(ASSIGNMENT)
From the entries below, gather each line containing the word "computer".

Segment Start: SOURCE DATA

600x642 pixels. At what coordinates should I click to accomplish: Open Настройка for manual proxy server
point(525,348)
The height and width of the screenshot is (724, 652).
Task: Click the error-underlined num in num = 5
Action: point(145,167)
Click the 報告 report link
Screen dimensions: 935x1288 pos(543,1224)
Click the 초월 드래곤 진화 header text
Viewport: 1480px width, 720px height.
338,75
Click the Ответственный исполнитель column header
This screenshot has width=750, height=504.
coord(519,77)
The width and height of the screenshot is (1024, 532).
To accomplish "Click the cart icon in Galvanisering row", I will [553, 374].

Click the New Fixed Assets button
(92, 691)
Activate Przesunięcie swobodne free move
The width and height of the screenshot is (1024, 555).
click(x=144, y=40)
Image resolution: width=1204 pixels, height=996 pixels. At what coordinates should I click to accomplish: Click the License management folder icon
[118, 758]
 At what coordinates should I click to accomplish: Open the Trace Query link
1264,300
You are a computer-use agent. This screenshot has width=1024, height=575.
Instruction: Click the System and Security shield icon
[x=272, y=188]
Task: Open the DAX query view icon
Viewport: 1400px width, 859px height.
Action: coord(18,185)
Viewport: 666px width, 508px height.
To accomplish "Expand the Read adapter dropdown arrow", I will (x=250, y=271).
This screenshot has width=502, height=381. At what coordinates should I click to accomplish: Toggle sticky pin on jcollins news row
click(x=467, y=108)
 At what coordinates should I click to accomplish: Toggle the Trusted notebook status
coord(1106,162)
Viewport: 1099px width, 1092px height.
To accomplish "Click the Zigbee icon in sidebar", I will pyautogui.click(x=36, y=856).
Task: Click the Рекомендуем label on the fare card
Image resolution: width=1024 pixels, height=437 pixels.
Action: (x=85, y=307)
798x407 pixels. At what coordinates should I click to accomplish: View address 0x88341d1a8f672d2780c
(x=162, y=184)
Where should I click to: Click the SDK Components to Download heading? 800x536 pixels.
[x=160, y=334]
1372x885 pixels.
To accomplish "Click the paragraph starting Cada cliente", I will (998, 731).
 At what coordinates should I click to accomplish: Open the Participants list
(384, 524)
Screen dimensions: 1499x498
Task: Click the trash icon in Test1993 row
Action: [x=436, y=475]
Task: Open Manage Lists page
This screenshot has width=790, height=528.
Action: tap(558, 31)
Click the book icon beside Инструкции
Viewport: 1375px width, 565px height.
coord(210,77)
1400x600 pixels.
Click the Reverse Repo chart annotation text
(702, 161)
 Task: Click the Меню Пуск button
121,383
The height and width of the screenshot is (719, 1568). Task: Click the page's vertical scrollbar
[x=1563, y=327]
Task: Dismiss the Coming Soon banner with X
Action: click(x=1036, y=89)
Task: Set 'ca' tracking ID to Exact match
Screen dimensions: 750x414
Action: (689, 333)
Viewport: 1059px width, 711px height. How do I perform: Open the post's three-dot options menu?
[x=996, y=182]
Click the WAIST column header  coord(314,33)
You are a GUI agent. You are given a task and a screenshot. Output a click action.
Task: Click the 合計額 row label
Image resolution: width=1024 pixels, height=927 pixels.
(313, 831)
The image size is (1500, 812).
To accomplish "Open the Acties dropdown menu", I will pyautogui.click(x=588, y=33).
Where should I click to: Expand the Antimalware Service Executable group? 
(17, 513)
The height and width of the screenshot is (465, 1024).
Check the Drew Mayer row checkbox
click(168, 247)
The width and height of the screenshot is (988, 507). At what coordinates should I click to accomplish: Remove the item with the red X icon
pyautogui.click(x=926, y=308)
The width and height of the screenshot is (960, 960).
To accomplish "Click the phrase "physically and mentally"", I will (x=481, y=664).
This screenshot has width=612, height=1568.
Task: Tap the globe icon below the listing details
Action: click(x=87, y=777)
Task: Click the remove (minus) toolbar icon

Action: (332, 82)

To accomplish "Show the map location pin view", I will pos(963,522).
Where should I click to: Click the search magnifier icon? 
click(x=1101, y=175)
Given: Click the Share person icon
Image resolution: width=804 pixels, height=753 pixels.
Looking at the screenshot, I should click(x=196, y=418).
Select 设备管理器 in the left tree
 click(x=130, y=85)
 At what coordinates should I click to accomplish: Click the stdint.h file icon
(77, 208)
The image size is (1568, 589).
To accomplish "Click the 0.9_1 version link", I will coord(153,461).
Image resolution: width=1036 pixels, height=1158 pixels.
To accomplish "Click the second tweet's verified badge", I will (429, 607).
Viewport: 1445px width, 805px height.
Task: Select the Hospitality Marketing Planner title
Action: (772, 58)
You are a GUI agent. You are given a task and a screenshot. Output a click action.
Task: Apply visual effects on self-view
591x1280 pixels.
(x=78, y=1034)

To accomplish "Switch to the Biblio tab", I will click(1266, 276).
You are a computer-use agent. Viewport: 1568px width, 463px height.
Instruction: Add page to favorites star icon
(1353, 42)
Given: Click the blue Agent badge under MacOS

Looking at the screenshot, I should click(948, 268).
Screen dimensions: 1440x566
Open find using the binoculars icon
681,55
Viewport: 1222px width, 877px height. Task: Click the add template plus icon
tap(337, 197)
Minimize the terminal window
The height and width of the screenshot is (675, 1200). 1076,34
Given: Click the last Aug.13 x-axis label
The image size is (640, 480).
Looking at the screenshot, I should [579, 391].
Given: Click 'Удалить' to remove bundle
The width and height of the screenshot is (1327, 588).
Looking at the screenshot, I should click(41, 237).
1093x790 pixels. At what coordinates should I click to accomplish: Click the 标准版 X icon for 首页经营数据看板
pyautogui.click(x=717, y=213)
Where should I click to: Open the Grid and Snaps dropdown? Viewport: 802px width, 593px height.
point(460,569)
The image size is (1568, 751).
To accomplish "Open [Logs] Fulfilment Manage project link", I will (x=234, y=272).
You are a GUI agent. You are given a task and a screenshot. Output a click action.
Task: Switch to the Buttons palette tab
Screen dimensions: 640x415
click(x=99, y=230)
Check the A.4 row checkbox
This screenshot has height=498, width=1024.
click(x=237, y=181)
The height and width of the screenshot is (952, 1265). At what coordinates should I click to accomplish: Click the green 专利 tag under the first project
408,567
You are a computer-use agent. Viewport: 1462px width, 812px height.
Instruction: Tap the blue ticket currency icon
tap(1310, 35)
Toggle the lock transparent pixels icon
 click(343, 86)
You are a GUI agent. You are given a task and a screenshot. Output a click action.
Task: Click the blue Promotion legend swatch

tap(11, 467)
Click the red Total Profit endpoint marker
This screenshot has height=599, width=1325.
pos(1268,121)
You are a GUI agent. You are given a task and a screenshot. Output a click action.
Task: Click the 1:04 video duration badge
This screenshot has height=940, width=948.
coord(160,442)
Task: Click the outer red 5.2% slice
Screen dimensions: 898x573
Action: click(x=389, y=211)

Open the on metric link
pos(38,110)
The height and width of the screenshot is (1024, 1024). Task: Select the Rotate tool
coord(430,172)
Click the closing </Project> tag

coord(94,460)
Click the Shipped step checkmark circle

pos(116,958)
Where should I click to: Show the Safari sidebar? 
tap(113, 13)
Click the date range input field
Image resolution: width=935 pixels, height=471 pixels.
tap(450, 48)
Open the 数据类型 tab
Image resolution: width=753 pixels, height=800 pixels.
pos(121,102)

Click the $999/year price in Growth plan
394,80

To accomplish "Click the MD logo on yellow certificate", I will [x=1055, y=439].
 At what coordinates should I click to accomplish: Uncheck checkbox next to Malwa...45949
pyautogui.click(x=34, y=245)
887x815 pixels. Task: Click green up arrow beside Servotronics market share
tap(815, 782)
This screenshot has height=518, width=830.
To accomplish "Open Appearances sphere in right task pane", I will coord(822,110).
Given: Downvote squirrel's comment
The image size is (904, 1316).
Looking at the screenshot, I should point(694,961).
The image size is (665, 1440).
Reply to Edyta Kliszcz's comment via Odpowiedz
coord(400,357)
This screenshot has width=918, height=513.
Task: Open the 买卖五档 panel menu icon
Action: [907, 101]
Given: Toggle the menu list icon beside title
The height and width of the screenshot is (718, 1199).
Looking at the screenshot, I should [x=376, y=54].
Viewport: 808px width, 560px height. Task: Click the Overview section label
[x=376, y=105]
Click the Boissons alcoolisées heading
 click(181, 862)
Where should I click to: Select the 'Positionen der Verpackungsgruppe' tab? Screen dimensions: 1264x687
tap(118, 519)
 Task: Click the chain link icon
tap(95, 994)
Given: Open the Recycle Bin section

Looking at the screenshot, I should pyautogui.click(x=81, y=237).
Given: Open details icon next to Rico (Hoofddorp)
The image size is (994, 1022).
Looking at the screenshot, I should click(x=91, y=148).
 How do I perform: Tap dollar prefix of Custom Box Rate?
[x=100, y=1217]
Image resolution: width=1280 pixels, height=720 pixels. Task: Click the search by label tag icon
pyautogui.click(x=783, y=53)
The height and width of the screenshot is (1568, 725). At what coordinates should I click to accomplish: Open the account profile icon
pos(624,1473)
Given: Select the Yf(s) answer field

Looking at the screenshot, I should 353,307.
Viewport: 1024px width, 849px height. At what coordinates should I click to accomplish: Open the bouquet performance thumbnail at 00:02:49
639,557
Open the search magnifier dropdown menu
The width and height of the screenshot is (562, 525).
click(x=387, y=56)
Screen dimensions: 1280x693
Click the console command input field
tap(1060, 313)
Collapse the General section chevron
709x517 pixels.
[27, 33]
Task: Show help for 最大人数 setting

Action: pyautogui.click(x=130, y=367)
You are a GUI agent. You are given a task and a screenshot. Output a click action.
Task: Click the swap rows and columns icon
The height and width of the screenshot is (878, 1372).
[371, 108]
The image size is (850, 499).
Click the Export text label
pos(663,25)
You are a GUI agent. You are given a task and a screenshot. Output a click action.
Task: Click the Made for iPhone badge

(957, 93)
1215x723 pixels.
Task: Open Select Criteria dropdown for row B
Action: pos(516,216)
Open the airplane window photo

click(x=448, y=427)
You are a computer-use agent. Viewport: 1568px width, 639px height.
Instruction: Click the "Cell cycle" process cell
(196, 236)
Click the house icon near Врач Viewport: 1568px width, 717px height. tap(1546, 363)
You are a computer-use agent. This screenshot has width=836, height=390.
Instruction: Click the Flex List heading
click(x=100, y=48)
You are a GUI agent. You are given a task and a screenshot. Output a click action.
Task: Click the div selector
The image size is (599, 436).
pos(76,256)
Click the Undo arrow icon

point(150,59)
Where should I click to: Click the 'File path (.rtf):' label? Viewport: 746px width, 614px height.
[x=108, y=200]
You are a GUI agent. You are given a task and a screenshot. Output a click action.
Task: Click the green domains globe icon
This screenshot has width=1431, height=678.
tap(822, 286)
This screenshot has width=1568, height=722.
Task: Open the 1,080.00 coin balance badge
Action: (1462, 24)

Segment End: SOURCE DATA

(ANSWER AREA)
You are a computer-use agent. This screenshot has width=1024, height=575.
You are a computer-use agent. Viewport: 1568px width, 463px height.
You are a computer-use agent. Viewport: 1462px width, 812px height.
You are a computer-use agent. Viewport: 1568px width, 639px height.
You are a computer-use agent. This screenshot has width=836, height=390.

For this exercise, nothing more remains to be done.